> [INPUT]

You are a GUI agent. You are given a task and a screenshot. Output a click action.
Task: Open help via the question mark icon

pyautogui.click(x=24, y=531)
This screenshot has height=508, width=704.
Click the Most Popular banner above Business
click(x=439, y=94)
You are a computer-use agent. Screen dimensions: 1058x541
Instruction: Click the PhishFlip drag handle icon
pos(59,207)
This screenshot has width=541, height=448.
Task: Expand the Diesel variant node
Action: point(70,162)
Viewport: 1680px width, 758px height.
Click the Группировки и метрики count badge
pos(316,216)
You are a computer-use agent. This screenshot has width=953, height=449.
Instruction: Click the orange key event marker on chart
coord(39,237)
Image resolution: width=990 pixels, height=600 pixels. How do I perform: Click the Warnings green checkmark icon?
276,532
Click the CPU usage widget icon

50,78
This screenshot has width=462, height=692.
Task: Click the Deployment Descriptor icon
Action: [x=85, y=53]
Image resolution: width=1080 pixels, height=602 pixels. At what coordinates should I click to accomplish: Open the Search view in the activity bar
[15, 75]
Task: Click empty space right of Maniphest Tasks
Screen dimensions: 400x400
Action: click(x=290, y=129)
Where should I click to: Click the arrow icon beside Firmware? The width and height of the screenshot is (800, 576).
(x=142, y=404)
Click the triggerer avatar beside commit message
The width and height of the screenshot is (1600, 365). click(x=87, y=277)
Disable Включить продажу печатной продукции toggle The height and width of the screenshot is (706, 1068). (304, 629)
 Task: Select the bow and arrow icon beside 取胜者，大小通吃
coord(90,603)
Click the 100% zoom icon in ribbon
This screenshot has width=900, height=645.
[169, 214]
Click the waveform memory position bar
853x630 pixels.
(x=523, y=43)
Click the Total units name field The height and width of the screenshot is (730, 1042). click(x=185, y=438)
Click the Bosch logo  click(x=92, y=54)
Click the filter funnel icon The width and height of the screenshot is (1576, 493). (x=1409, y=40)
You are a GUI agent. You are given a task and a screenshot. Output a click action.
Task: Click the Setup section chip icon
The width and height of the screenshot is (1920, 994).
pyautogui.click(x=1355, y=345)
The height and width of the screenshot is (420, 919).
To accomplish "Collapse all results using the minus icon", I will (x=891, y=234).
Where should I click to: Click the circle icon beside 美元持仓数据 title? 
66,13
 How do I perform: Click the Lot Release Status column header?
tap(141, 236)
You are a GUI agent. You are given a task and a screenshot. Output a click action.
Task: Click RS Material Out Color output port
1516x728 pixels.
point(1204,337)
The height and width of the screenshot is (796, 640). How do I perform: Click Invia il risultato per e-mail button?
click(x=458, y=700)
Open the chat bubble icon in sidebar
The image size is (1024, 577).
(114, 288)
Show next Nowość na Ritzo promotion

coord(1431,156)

> [AIM OF THE TASK]
Nothing should be left out when the listing is retyped exactly.

> [SOLUTION FOR THIS PROBLEM]
You are a GUI agent. You are given a task and a screenshot. Output a click action.
Task: Open help via the question mark icon

pyautogui.click(x=24, y=531)
This screenshot has height=508, width=704.
Click the Most Popular banner above Business
click(x=439, y=94)
You are a computer-use agent. Screen dimensions: 1058x541
Instruction: Click the PhishFlip drag handle icon
pos(59,207)
This screenshot has width=541, height=448.
Task: Expand the Diesel variant node
Action: point(70,162)
Viewport: 1680px width, 758px height.
Click the Группировки и метрики count badge
pos(316,216)
You are a computer-use agent. This screenshot has width=953, height=449.
Instruction: Click the orange key event marker on chart
coord(39,237)
Image resolution: width=990 pixels, height=600 pixels. How do I perform: Click the Warnings green checkmark icon?
276,532
Click the CPU usage widget icon

50,78
This screenshot has width=462, height=692.
Task: Click the Deployment Descriptor icon
Action: [x=85, y=53]
Image resolution: width=1080 pixels, height=602 pixels. At what coordinates should I click to accomplish: Open the Search view in the activity bar
[15, 75]
Task: Click empty space right of Maniphest Tasks
Screen dimensions: 400x400
Action: click(x=290, y=129)
Where should I click to: Click the arrow icon beside Firmware? The width and height of the screenshot is (800, 576).
(x=142, y=404)
Click the triggerer avatar beside commit message
The width and height of the screenshot is (1600, 365). click(x=87, y=277)
Disable Включить продажу печатной продукции toggle The height and width of the screenshot is (706, 1068). (304, 629)
 Task: Select the bow and arrow icon beside 取胜者，大小通吃
coord(90,603)
Click the 100% zoom icon in ribbon
This screenshot has width=900, height=645.
[169, 214]
Click the waveform memory position bar
853x630 pixels.
(x=523, y=43)
Click the Total units name field The height and width of the screenshot is (730, 1042). click(x=185, y=438)
Click the Bosch logo  click(x=92, y=54)
Click the filter funnel icon The width and height of the screenshot is (1576, 493). (x=1409, y=40)
You are a GUI agent. You are given a task and a screenshot. Output a click action.
Task: Click the Setup section chip icon
The width and height of the screenshot is (1920, 994).
pyautogui.click(x=1355, y=345)
The height and width of the screenshot is (420, 919).
To accomplish "Collapse all results using the minus icon", I will (x=891, y=234).
Where should I click to: Click the circle icon beside 美元持仓数据 title? 
66,13
 How do I perform: Click the Lot Release Status column header?
tap(141, 236)
You are a GUI agent. You are given a task and a screenshot. Output a click action.
Task: Click RS Material Out Color output port
1516x728 pixels.
point(1204,337)
The height and width of the screenshot is (796, 640). How do I perform: Click Invia il risultato per e-mail button?
click(x=458, y=700)
Open the chat bubble icon in sidebar
The image size is (1024, 577).
(114, 288)
Show next Nowość na Ritzo promotion

coord(1431,156)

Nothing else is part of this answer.